News & Politics

The Unsinkable Mark Bisnow

Can a former political operator, author, lawyer, tech evangelist, and radio host make it as an e-media mogul?

Lifestyle editor Leslie Milk (lmilk@washingtonian.com) worked with Bisnow when he chaired the Washington Business Hall of Fame, an annual event The Washingtonian cosponsors.

Mark Bisnow has embarked on a fifth career—this time as an Internet media tycoon.

Bisnow has started a handful of free online newsletters with a twist—instead of dry-as-dust information about an industry, Bisnow on Business newsletters offer interviews that are irreverent as well as informational.

“I want to build the Starbucks of electronic newsletters,” Bisnow says. “There is a huge appetite for personality profiles.”

He has conducted most of the interviews for eight newsletters himself. He’s also been in charge of advertising and circulation. And he just finished two years as a weekly columnist for the Washington Business Journal.

It was too much even for Bisnow, known for his energy. He has handed off some of the interviews to freelancers and hired someone to do ad sales. But he’s still going to four or five events a week, taking the pictures for his column, and running charity events for favorite causes. The lanky, wonkish Bisnow makes the Energizer Bunny look lazy.

bisnow grew up in los angeles and earned a bachelor’s and a master’s degree from Stanford by age 20. After a year at the Woodrow Wilson School at Princeton, he came here to try his hand at real-world politics. He got a job as an assistant to an assistant to Senator Hubert Humphrey, writing speeches and answering mail in the senator’s name. One of the letters he answered came from an unknown academic named Zbigniew Brzezinski.

“It was thrilling for a young kid,” he says. “That feeling has never really changed. I continue to see new dimensions to Washington. That’s why I’m still here.”
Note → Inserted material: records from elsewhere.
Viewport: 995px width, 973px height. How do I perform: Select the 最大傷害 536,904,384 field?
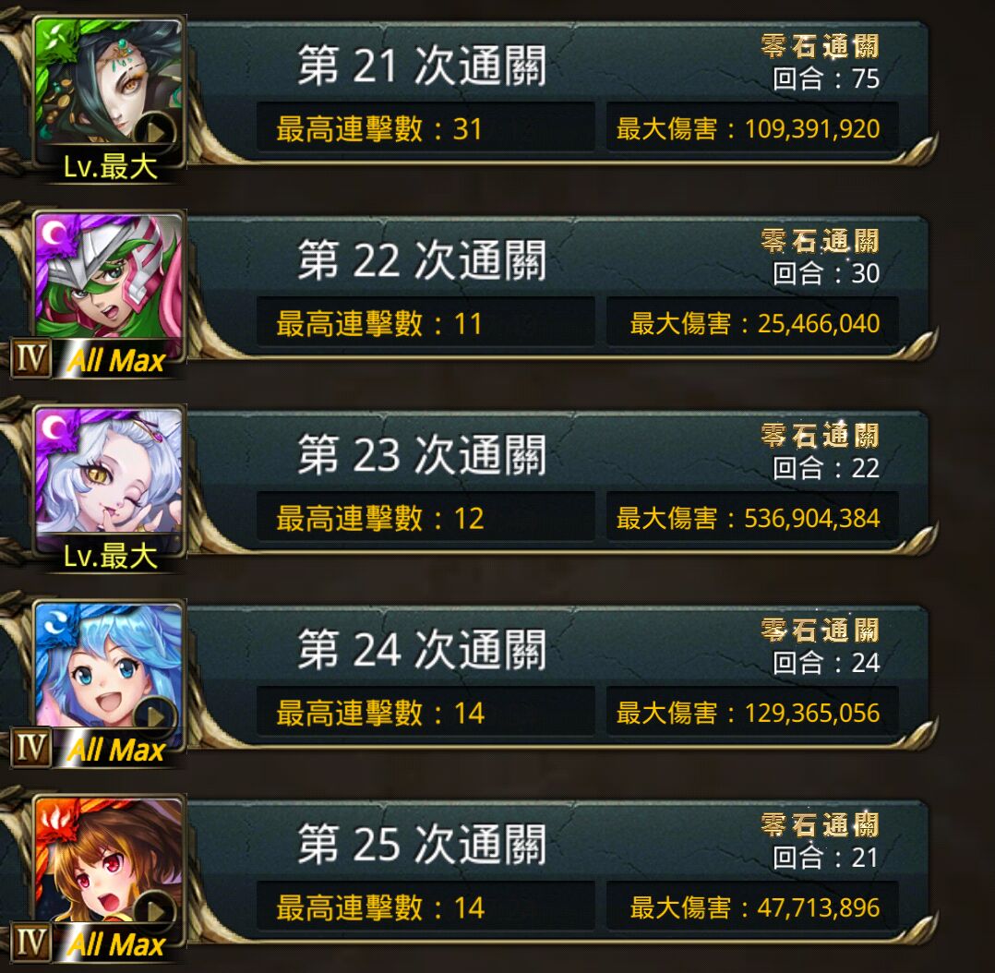[x=752, y=519]
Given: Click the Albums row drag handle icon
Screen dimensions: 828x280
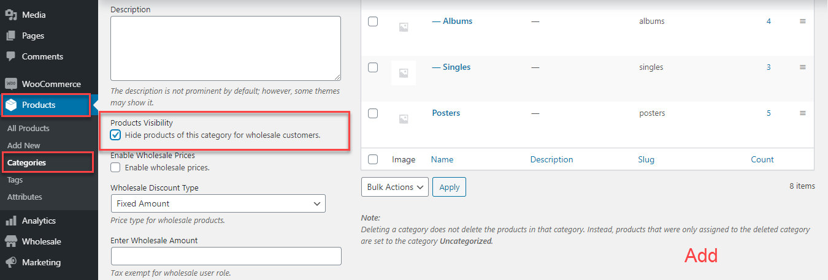Looking at the screenshot, I should [x=802, y=21].
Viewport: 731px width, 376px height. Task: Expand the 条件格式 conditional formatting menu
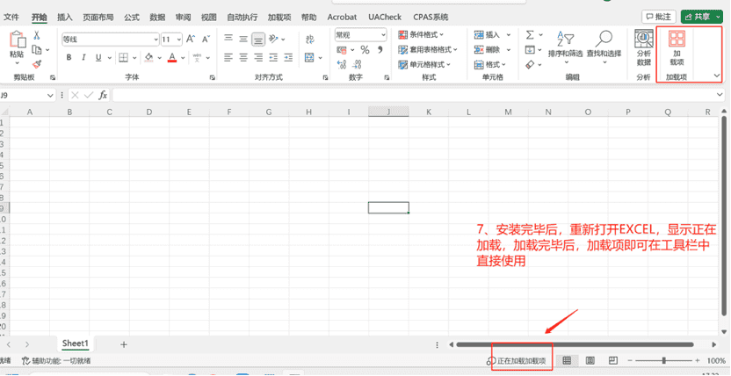[431, 35]
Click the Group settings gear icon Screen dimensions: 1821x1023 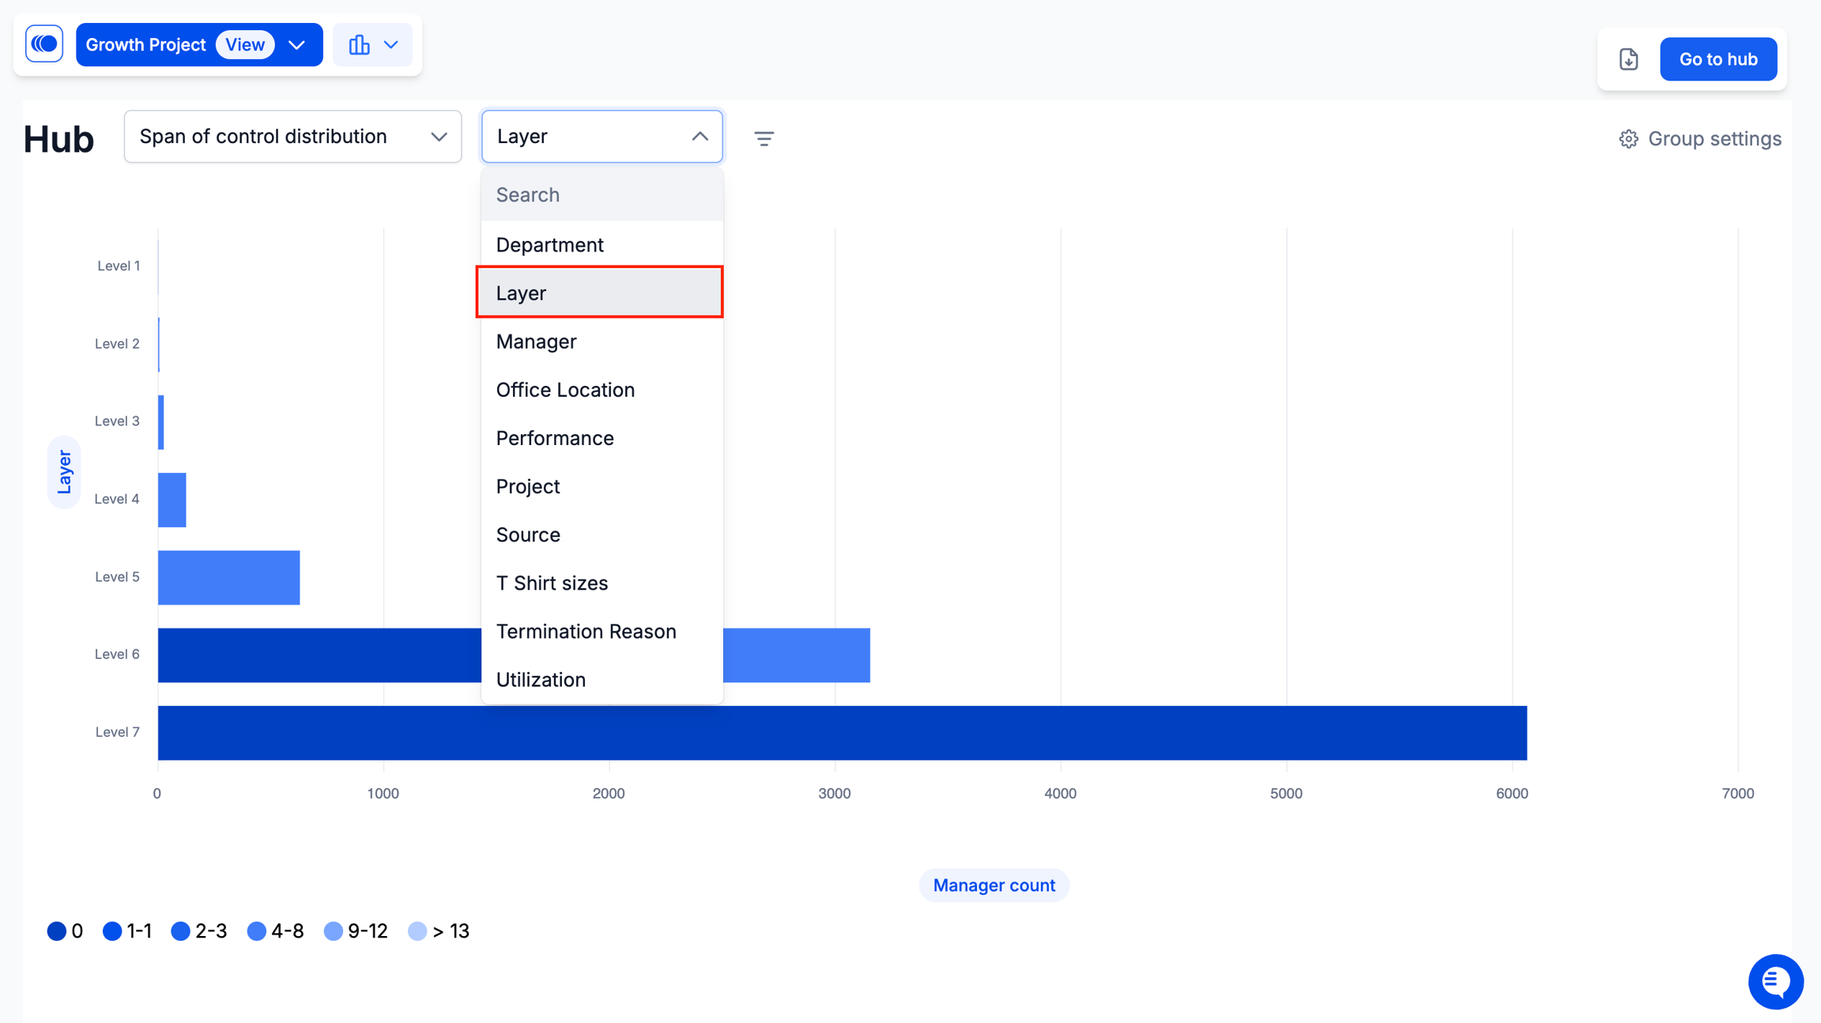click(x=1628, y=139)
Enthusiasm for politics led him to approach then–Illinois congressman John Anderson to volunteer for Anderson’s presidential campaign. “Much of the time, I was the campaign,” Bisnow says. “Then Anderson became an overnight cult hero.”

Bisnow wrote a book about the campaign. It was one of two Bisnow books that earned good reviews but few readers. Then he “retooled for the ’80s” at Harvard Law School for career number three. By this time he had married Margot Machol, a fellow Hill aide. He commuted to Harvard while Machol moved into the Reagan administration as chief of staff to the Council of Economic Advisers and later a member of the Federal Trade Commission.

bisnow loved law school but hated the practice of law. He went back to the Hill, had a flirtation with the airline industry, then caught the attention of MicroStrategy founder Michael Saylor.

“MicroStrategy was like the Anderson campaign,” Bisnow says. He went out to preach the gospel of technology, bringing busloads of senators to Reston to introduce them to the brave new world of the Internet.

For one brief, shining moment, Bisnow was rich beyond his wildest dreams—on paper. Then MicroStrategy stock crashed. “I lost $100 million overnight,” he says calmly. He never thought about changing his lifestyle; he and Machol had planned to start a foundation with the windfall.

Bisnow and Machol aren’t interested in the social scene. For 21 years, they’ve lived in the same house in DC’s Forest Hills. Their two sons are anything but wonk-wannabes. Elliott is a junior and a varsity tennis player at the University of Wisconsin. Austin will be a freshman football player at the University of Colorado this fall.

Bisnow does lots of lunches where the business and political elite meet, but given his choice, he’d rather eat Tex-Mex at Cactus Cantina or red-sauce Italian at Maggiano’s. “I grew up eating spaghetti, not froufrou food,” he says.

On to career number four: Bisnow as radio host. The business community was still a mystery to much of Washington. Bisnow recruited sponsors and interviewed leaders. “Bisnow on Business” had a brief run on WTOP, then WMET. When WMET’s format changed, Bisnow massaged the idea into online newsletters—career number five.

“Like Woody Allen’s Zelig, I’ve popped up in a lot of places,” Bisnow says. “I’m just intellectually curious.”

Bisnow figures career five might be good for about ten years.